- [記述課題 1]: レコードのうち「How do I perform: Click」を含む行から最後の行まで（両端を含む）を、依頼文も含めてそのまま書き直し、それらの行だけを示すこと。その際、解答にある座標の数値だけを2.5倍して整数に四捨五入し（0.5は切り上げ）、依頼文やその書式見本の数値は変えないこと。

令和4年度 食文化栄養学実習

平野覚堂ゼミ■ビジュアル・コミュニケーション研究室


くもりのない料理
─カードゲーム「ざいりょうとりょうり」─

 私たちは生活する上でいくつかの習慣化した行動を取っている。トイレの後手洗い場へ向かう、寝る前にスマホを充電する、箸を持つ、お風呂で髪を洗う、これらひとつずつの動作を今更意識せずとも行える。「習慣」は日常の食事にも使われる言葉で、「朝食を食べることを毎日の習慣にしよう」など、どこかで聞き覚えがあるかもしれない。さらに、習慣化した行動は「慣れ」によって意志とは関係なく自動化されていると言える。私は、人々の日々の食事が、この「習慣化=自動化」によって「なんとなく」なものに変質してしまっていると思う。
 料理は食べるとその存在がなくなり、食べずにおくと適温から離れ直に腐っていく。食材の組み合わせやバランスも時々で、今目の前にある料理は唯一無二の存在である。その存在をなんとなく自動化して食べるとは、これほど勿体ないことはないだろう。私はただなんとなく食べることで実はよく見えていない食事を「くもった料理」と名付け、このくもりを晴らす方法にゲームを用いることにした。ゲームで遊ぶことが目的になることで、敷居を低くすることが可能になり、あまり身構えずに挑戦できる。そして習慣化した行動の変化に重要な要素として、ゲームにおける「反復」も有効だと考えた。食卓を囲むシチュエーションの再現で、テーブルを囲む形のゲームを考案した。中間発表までは材料と料理の組み合わせを利用したカードゲームを作成し、素材に注目することで、くもりを晴らすきっかけにすることを提案した。後期ではこのカードゲームを使ってオリジナルの遊び方を作り、ルールブックを作成することにした。
 今まで特別意識していなかった目の前の料理が、この発表をきっかけに少しでも見え方が変わったら、それはきっとくもりが晴れた料理になるだろう。

香る食べものと料理

 「おいしさ」という言葉ほど表現が難しく、あいまいなものはない。人が感じるおいしさは、その人が育った環境や慣れ親しんだ食べもの、そして喫食の経験の有無、それらの積み重ねによる実態のない感覚に影響される。つまり、「おいしさ」について、人はそれぞれ違う感覚を持っているということである。しかしあえて、ここで一般に言われる「おいしさ」の要素について考えてみる。何があればおいしさという現象を言い当てることができて、そこにたどり着ける方法を見出せるのであろうか。

- [記述課題 2]:
本文について、次の問いに答えること。
(a) 考案したカードゲームの名前は何か。
(b) ただなんとなく食べることで実はよく見えていない食事を、何と名付けているか。
(c) 後期ではこのカードゲームを使って何をすることにしたか。

- [データセットのレコード]:
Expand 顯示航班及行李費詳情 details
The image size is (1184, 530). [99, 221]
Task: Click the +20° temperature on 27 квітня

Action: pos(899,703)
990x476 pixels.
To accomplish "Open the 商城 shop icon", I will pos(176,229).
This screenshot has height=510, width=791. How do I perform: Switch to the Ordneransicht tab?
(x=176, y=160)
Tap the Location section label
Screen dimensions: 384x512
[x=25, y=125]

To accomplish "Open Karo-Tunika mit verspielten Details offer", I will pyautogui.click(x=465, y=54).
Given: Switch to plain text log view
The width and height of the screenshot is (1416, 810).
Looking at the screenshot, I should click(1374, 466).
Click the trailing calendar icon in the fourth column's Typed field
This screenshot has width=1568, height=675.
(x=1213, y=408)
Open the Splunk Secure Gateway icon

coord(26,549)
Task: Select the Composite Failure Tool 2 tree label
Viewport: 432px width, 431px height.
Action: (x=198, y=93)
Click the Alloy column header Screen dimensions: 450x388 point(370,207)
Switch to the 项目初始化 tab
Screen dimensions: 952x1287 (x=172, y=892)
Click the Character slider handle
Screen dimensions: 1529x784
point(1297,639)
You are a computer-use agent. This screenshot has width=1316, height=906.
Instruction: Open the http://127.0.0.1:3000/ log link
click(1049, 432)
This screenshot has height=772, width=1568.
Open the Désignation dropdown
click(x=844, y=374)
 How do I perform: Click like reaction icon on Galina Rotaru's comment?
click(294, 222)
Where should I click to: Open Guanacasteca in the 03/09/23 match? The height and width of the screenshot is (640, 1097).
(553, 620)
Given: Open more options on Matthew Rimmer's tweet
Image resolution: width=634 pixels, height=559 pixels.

- [解答 1]:
 How do I perform: Click like reaction icon on Galina Rotaru's comment?
click(735, 555)
Where should I click to: Open Guanacasteca in the 03/09/23 match? The height and width of the screenshot is (640, 1097).
(1383, 1550)
Given: Open more options on Matthew Rimmer's tweet
Image resolution: width=634 pixels, height=559 pixels.

- [解答 2]:
(a) 「ざいりょうとりょうり」
(b) 「くもった料理」
(c) オリジナルの遊び方を作り、ルールブックを作成すること。